Current and future risks from climate change are far worse than previously estimated, but urgent action is still possible to “secure a liveable future for all.”
That’s the message the world’s foremost authority on climate change delivered on Monday as it published the final part of its latest major assessment, a “synthesis” outlining the peril humanity faces from greenhouse gas emissions — and what we can do to avoid it.
The release is from the Intergovernmental Panel on Climate Change, or IPCC, a United Nations body of leading climate experts from around the world. Every few years since its founding in 1988, the group has published a major assessment on the latest climate science — including how climate change is impacting people and nature and what the world can do to mitigate it. The newest publication is an attempt to distill everything the panel has said since August 2021, when it began releasing its sixth assessment of global warming.
There’s no new research in this latest report, but it injects new urgency into scientists’ and activists’ calls for rapid, systemic action from global decision-makers. It comes ahead of the annual U.N. climate conference in November, where global leaders will complete a two-year evaluation of their climate commitments and determine what more is needed to keep global warming in check.
“The choices and actions implemented in this decade will have impacts now and for thousands of years,” the report says.
Drawing on the IPCC’s previous publications, the report says global temperatures have risen 1.1 degrees Celsius (2 degrees Fahrenheit) since preindustrial times, and that this warming has “unequivocally” been caused by human activities, primarily burning fossil fuels. Melting ice caps and ocean expansion have contributed to sea-level rise of nearly eight inches, heat waves and flooding have become more prevalent, and damage to the natural world is worse and more widespread than ever before.
Meanwhile, world leaders have lost precious time to keep things from getting worse. Without “rapid and deep” reductions in global emissions, the IPCC authors warn that the world will be unable to keep global warming below international temperature targets. Shortfalls in nature protections, infrastructure upgrades, and climate finance to the developing world mean disasters like wildfires and hurricanes will intensify across virtually every region of the world, outrunning nature and humanity’s capacity to adapt to them. These impacts will escalate with every fraction of a degree of warming, as will the likelihood of breaching so-called “tipping points” — thresholds beyond which lie irreversible changes to the planet, like the collapse of the Greenland and West Antarctic ice sheets or the the abrupt halt of climate-regulating ocean currents.
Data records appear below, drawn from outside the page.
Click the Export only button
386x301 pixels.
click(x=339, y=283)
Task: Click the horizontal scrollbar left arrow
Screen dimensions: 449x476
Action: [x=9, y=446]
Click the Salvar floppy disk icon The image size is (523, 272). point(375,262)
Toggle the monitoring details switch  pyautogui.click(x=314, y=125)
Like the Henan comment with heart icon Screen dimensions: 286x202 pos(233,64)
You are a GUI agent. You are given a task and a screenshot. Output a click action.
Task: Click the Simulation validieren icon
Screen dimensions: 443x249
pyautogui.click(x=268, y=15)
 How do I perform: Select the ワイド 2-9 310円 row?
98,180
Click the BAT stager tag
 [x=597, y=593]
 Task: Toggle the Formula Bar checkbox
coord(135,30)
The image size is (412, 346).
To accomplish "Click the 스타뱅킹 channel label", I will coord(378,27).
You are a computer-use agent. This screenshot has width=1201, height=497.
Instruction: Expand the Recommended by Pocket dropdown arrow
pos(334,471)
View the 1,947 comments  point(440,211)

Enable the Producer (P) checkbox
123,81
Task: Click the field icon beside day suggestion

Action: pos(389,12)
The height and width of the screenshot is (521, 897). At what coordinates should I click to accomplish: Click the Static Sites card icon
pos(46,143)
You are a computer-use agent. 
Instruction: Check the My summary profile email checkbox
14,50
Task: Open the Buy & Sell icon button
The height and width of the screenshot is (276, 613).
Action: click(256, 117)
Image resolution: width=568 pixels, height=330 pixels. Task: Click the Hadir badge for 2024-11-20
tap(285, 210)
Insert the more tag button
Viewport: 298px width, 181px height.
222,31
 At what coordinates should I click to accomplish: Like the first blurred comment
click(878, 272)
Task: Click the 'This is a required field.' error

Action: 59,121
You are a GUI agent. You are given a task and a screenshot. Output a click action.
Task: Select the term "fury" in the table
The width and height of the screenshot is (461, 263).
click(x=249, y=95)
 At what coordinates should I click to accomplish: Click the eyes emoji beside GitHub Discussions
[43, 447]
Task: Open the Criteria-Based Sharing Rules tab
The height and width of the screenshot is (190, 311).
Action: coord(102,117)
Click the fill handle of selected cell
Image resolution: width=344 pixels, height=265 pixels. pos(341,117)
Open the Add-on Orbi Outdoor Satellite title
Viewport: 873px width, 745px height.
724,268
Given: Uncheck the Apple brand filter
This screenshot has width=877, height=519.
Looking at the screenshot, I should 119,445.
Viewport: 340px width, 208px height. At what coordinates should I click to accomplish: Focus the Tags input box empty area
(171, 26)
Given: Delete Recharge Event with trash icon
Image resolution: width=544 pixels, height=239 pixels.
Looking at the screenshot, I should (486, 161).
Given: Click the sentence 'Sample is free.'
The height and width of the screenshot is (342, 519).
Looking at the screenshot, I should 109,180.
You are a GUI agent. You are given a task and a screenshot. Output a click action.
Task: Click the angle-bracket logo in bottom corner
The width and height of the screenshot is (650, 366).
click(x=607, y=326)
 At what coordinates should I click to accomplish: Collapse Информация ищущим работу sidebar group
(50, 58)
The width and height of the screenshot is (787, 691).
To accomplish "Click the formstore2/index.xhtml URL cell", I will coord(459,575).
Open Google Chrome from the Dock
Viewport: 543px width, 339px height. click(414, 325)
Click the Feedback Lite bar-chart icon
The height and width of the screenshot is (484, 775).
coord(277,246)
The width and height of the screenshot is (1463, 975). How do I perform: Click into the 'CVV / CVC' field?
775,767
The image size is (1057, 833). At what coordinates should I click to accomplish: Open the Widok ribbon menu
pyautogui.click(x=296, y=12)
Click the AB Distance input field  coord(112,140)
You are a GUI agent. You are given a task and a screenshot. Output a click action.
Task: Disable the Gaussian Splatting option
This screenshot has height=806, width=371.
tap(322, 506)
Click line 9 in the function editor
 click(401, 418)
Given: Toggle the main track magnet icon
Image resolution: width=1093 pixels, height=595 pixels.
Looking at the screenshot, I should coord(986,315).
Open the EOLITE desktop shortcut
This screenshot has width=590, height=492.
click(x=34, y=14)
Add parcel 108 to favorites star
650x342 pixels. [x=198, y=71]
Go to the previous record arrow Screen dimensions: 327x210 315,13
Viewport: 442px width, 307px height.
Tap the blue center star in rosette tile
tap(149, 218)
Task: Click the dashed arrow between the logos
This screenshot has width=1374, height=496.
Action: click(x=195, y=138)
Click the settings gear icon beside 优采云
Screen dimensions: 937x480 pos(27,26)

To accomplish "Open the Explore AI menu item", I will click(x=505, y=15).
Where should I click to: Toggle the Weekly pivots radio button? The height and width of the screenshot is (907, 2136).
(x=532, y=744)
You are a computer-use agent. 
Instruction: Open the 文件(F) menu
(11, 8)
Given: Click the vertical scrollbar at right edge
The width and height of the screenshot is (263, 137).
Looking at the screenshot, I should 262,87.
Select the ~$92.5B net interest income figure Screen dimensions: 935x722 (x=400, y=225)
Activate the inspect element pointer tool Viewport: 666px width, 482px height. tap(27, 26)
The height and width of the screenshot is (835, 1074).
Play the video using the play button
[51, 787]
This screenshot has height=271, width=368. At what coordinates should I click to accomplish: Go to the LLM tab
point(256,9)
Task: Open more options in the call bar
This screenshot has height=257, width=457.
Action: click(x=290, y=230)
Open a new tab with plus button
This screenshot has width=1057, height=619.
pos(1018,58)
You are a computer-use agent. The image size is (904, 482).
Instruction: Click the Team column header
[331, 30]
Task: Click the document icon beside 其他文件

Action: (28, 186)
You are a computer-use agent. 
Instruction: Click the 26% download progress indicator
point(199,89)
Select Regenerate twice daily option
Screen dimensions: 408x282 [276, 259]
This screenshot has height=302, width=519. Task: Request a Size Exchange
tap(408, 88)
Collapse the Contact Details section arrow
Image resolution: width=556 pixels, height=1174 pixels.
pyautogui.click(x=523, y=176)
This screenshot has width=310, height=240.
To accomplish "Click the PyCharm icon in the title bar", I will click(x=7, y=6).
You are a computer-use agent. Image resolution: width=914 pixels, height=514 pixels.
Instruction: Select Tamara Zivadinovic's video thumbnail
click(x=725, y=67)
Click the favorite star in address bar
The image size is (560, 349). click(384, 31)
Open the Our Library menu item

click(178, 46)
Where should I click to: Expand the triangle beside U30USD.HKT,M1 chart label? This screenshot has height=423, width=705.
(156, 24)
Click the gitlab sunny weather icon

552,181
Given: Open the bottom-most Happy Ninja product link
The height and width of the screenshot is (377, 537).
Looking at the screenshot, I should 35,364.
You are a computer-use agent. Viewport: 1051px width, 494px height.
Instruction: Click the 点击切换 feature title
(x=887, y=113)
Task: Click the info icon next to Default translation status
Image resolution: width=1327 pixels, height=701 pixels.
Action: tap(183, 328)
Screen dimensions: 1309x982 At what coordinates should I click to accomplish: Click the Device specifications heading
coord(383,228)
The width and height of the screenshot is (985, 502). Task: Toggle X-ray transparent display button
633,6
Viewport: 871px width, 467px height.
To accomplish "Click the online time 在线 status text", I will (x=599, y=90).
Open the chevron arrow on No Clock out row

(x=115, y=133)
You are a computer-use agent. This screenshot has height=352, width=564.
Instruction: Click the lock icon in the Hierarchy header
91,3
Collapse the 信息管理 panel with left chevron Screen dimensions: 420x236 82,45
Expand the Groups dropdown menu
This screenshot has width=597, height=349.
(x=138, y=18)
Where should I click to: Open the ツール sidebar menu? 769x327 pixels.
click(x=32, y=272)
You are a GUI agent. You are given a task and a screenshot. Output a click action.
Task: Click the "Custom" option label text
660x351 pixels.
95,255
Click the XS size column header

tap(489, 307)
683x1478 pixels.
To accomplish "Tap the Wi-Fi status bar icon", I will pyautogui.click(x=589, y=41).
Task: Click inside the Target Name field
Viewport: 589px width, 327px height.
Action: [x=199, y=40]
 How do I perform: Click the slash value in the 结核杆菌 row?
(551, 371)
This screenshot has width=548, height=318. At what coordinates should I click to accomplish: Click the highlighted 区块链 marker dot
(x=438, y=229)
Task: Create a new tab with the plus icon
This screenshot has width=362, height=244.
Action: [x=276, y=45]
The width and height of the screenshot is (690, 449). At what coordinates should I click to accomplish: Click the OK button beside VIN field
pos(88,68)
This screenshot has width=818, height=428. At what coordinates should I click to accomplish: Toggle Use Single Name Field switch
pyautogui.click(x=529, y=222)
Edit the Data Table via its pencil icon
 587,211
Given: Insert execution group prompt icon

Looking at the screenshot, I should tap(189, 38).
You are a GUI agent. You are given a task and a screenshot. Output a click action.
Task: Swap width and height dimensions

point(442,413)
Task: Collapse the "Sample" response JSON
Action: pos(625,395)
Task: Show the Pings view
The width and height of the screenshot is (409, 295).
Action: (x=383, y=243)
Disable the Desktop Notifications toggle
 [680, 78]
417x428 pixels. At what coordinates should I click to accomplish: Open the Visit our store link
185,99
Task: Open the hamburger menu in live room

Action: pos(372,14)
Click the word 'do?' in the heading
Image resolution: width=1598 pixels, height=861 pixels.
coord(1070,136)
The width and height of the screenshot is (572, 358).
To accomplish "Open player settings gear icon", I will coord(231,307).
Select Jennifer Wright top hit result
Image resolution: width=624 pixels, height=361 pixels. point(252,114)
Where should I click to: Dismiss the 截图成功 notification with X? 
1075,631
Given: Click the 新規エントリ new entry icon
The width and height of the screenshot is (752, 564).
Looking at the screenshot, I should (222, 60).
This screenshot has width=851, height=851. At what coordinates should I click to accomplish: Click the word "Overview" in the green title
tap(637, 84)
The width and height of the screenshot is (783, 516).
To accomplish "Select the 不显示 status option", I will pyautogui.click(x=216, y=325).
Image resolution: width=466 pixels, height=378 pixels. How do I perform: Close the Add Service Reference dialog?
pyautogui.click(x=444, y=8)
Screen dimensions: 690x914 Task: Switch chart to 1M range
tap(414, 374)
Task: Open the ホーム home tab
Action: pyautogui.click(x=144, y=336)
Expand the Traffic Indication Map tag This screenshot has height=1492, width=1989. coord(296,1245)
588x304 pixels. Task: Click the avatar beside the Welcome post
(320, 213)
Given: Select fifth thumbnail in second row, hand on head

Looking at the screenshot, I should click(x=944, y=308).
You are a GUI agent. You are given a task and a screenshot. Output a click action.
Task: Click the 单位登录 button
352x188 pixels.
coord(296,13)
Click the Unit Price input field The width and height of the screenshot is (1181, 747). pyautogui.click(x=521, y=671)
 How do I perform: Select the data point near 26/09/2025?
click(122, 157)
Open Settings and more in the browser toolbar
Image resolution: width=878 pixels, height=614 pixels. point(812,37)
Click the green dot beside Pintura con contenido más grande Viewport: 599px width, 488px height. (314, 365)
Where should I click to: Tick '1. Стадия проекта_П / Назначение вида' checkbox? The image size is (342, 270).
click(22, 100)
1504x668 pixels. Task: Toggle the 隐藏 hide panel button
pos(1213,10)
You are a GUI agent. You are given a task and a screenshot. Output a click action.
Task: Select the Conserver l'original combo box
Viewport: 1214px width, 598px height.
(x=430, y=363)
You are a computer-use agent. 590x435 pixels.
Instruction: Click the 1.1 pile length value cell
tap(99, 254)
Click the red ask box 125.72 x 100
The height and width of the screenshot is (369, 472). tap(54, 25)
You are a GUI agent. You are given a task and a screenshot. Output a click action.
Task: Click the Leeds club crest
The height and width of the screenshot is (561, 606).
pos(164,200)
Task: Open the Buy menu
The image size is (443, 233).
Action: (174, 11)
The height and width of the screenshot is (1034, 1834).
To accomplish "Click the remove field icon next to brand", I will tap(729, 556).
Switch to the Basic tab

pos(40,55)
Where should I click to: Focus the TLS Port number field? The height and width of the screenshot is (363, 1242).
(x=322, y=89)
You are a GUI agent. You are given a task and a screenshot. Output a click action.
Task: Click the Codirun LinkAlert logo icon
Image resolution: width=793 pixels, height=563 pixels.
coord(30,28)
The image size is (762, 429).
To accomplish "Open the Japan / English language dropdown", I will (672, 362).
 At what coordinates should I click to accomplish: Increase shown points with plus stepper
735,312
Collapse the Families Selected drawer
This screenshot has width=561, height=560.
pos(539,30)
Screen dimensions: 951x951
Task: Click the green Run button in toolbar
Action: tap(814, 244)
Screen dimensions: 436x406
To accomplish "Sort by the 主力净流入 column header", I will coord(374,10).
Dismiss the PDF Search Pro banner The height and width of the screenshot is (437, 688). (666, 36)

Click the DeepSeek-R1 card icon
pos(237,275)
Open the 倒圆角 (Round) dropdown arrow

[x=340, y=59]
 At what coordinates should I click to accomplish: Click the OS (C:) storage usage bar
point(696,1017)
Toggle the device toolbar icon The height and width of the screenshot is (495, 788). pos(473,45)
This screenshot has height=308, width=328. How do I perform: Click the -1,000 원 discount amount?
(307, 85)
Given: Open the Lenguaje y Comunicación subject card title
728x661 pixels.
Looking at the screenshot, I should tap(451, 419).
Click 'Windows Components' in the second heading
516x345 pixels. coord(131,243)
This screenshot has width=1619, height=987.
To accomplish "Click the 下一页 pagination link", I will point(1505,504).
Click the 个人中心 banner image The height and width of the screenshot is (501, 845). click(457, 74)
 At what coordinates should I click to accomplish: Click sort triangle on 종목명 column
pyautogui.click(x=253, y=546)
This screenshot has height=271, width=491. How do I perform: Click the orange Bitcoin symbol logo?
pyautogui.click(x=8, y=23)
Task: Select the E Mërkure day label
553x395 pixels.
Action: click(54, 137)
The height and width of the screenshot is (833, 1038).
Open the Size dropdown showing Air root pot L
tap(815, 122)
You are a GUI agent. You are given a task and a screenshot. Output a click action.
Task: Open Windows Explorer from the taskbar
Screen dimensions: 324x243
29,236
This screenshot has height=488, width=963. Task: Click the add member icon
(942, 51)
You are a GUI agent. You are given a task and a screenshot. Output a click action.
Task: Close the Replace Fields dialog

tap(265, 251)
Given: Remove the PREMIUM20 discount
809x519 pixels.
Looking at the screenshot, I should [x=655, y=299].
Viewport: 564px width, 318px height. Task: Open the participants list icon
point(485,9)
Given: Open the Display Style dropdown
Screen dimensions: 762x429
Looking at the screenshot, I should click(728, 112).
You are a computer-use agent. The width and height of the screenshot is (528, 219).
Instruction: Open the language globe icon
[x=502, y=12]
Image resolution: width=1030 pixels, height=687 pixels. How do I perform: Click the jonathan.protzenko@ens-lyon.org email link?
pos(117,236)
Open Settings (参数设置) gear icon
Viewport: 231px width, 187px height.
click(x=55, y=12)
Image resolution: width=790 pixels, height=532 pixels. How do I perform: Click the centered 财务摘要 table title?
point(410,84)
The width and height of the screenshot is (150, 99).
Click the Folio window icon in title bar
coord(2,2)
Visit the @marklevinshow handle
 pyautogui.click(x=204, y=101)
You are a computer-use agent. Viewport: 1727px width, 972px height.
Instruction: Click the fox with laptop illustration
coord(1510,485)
Poor and vulnerable populations that have contributed the least to global warming are already facing its most severe impacts, including higher risks from heat-related mortality, food- and water-borne illness, and famine, according to the IPCC authors.
The report holds out hope, however, reiterating previous messaging about a “rapidly closing window of opportunity to enable climate resilient development.” There is already enough global capital to foot the bill for necessary climate mitigation and adaptation, and the plummeting cost of renewables like solar and wind has made it easier than ever to pay for a transition away from fossil fuels.
The IPCC authors say it’s still possible to limit global warming to 1.5 degrees C (2.7 degrees F) — the target enshrined in the 2015 Paris Agreement and a touchstone for climate action around the world — even as some scientists say it is no longer attainable. Achieving 1.5 degrees C would require cutting global emissions 43 percent below 2019 levels by 2030; currently, they’re at record highs, and the world remains deeply dependent on fossil fuels. A U.N. report from October found that countries’ climate policies and planned fossil fuel projects would cause nearly 3 degrees C (5.4 degrees F) of warming by mid-century.
Piers Foster, a professor of climate physics at the University of Leeds in the United Kingdom and an IPCC author, told journalists last week that even the most “optimistic” pathways for climate action will likely cause global temperatures to hit 1.5 degrees C. “If we don’t radically change,” he said, “we will go past 1.5 degrees in the early 2030s, and we’ll also potentially go past 2 degrees.” Some of the IPCC’s temperature projections involve temporarily “overshooting” these temperature targets; although it’s possible temperatures could restabilize, the consequences of such an overshoot are poorly understood and extremely risky.
The synthesis report is expected to inform negotiations at this year’s U.N. climate conference, COP28, to be held in Dubai this fall. At the conference, world leaders will conclude the first “global stocktake,” a two-year process in which they evaluate and report their progress toward the goals of the Paris Agreement. These stocktakes are set to take place every five years, and this first one is supposed to help countries identify ways to up their climate commitments for 2035.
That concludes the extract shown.